▶
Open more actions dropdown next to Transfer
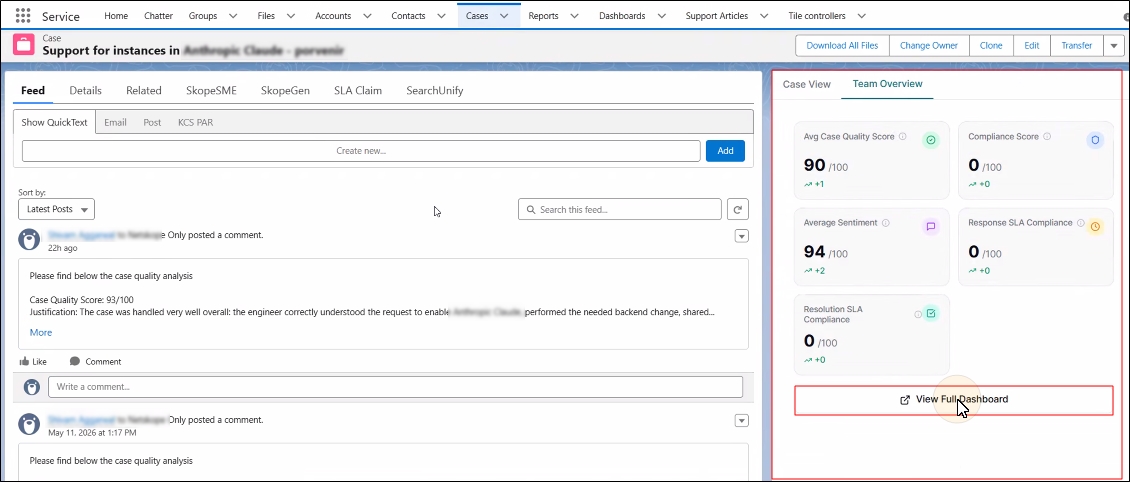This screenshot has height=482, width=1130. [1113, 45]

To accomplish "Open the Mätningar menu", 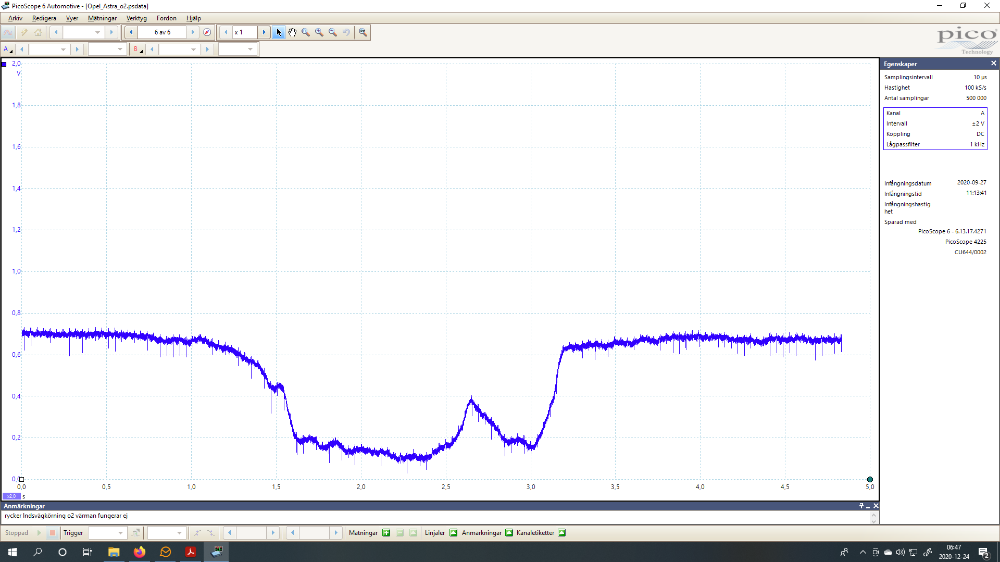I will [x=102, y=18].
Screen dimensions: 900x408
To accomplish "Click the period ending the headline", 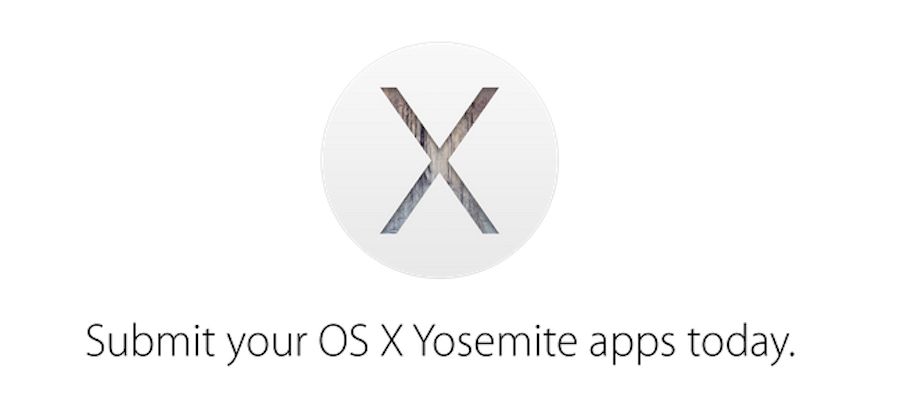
◀
Directions for this task: Leaving the pictures out, transcribe word for word the lines from the one with "Screen dimensions: 900x408" to the end of the material above, inclusive, and nothing else.

Result of this exercise:
Screen dimensions: 900x408
To accomplish "Click the period ending the headline", 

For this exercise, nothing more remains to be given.